== 提示本文

図2】高度‐診断レベルのルックアップテーブルの例を示す図である。
図3】本発明に係るバッテリー診断方法の手順を示す図である。
【発明を実施するための形態】
【0022】
以下では、添付図面に基づいて、本発明が属する技術分野において通常の知識を有する者が容易に実施できるように本発明の実施形態について詳しく説明する。しかしながら、本発明は、種々の異なる形態に具体化可能であり、ここで説明する実施形態に何ら限定されるものではない。なお、図中、本発明を明確に説明するために、説明とは無関係な部分は省略し、明細書の全般に亘って、類似の部分には類似の図面符号を付している。
【0023】
以下、添付図面に基づいて、本発明について詳しく説明する。
【0024】
1.本発明に係るバッテリー診断システム
【0025】
図1は、本発明に係る大気圧センサーを用いた高度に応じたバッテリー診断システムの構成を概略的に示す図である。図1を参照すると、本発明に係るバッテリー診断システムは、バッテリーパック100と、大気圧センサー200と、パック状態情報測定部300と、高度情報算出部400と、第1の格納部500と、第2の格納部600と、診断レベル取出部700と、診断部800を備えてなる。
【0026】
1.1.バッテリーパック100
【0027】
バッテリーパックは、電気エネルギーを蓄えて提供する。前記バッテリーパックは、充電及び放電可能な複数のバッテリーセル(図示せず)を備えていてもよい。また、前記バッテリーパックは、所定の数のバッテリーセル(図示せず)がバッテリーモジュールをなしてもよい。すなわち、バッテリーパックは、少なくとも一つのバッテリーモジュールを備えていてもよく、バッテリーモジュールは、複数のバッテリーセル(図示せず)を備えていてもよい。本発明におけるバッテリーパックは、例えば、電気スクーターまたは電気自転車などといったように近距離移動に利用可能な電気二輪車に取り付けられてその運転のために駆動される電気モーターに電力を供給する電源装置としての軽電気車両(LEV:Light Electric Vehicle)用のバッテリーパックであってもよい。

====
== データ項目

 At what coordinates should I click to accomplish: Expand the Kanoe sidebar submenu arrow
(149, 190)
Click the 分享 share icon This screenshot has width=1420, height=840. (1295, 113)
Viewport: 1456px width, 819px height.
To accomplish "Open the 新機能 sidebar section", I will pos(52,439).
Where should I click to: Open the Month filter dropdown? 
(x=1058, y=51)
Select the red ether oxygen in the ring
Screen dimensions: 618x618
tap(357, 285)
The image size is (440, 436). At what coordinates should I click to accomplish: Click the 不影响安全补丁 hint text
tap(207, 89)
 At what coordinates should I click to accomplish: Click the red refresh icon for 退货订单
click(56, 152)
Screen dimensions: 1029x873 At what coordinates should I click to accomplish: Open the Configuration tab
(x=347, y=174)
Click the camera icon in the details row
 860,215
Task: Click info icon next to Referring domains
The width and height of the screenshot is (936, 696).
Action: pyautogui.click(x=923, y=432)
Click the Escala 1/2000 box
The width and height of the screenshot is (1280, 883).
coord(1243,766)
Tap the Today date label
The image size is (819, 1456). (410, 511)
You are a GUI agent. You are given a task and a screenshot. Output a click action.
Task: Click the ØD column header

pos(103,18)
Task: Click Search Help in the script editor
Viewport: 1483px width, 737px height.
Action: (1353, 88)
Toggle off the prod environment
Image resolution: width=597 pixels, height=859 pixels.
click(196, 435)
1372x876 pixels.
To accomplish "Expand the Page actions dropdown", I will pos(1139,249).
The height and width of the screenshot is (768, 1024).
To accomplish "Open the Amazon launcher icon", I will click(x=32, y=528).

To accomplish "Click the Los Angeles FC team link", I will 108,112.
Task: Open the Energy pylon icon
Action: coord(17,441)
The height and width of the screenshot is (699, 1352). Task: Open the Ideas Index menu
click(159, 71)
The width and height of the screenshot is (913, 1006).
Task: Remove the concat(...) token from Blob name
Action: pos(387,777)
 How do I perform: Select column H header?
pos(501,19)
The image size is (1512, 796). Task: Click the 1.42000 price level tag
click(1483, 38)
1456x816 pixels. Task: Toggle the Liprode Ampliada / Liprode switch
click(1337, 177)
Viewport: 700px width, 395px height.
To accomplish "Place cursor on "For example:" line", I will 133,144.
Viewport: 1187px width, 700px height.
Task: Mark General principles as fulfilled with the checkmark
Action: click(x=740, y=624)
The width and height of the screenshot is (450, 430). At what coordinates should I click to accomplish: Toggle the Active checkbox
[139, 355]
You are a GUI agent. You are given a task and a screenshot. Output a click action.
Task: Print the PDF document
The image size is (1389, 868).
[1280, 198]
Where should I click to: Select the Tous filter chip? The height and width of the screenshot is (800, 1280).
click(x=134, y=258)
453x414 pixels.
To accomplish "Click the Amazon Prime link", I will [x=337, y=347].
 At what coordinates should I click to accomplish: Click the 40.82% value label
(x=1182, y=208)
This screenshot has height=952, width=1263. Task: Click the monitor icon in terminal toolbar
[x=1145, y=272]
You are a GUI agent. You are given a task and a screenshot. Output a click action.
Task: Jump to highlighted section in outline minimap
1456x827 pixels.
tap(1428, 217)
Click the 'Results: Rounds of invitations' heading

====

▸ **課題一覧**
**A)** 本文に基づき、次の問いに答えよ。
(i) 図3は何を示す図とされているか。
(ii) 図1のバッテリー診断システムで、大気圧センサーに付された符号は何か。
(iii) バッテリーパックは、どのような車両に取り付けられてもよいとされているか。
**B)** 本文の「図3】本発明に係るバッテリー診断方法の手順を示す図である。」から「出部700と、診断部800を備えてなる。」までを、「大気圧センサー」を「気圧センサー」に置き換えて更新してください。範囲は「出部700と、診断部800を備えてなる。」を含む。
項目は本文とは別の資料である。

▸ **課題ごとの回答**
**A)**
(i) 本発明に係るバッテリー診断方法の手順
(ii) 200
(iii) 電気スクーターまたは電気自転車などといった、近距離移動に利用可能な電気二輪車

**B)**
図3】本発明に係るバッテリー診断方法の手順を示す図である。
【発明を実施するための形態】
【0022】
以下では、添付図面に基づいて、本発明が属する技術分野において通常の知識を有する者が容易に実施できるように本発明の実施形態について詳しく説明する。しかしながら、本発明は、種々の異なる形態に具体化可能であり、ここで説明する実施形態に何ら限定されるものではない。なお、図中、本発明を明確に説明するために、説明とは無関係な部分は省略し、明細書の全般に亘って、類似の部分には類似の図面符号を付している。
【0023】
以下、添付図面に基づいて、本発明について詳しく説明する。
【0024】
1.本発明に係るバッテリー診断システム
【0025】
図1は、本発明に係る気圧センサーを用いた高度に応じたバッテリー診断システムの構成を概略的に示す図である。図1を参照すると、本発明に係るバッテリー診断システムは、バッテリーパック100と、気圧センサー200と、パック状態情報測定部300と、高度情報算出部400と、第1の格納部500と、第2の格納部600と、診断レベル取出部700と、診断部800を備えてなる。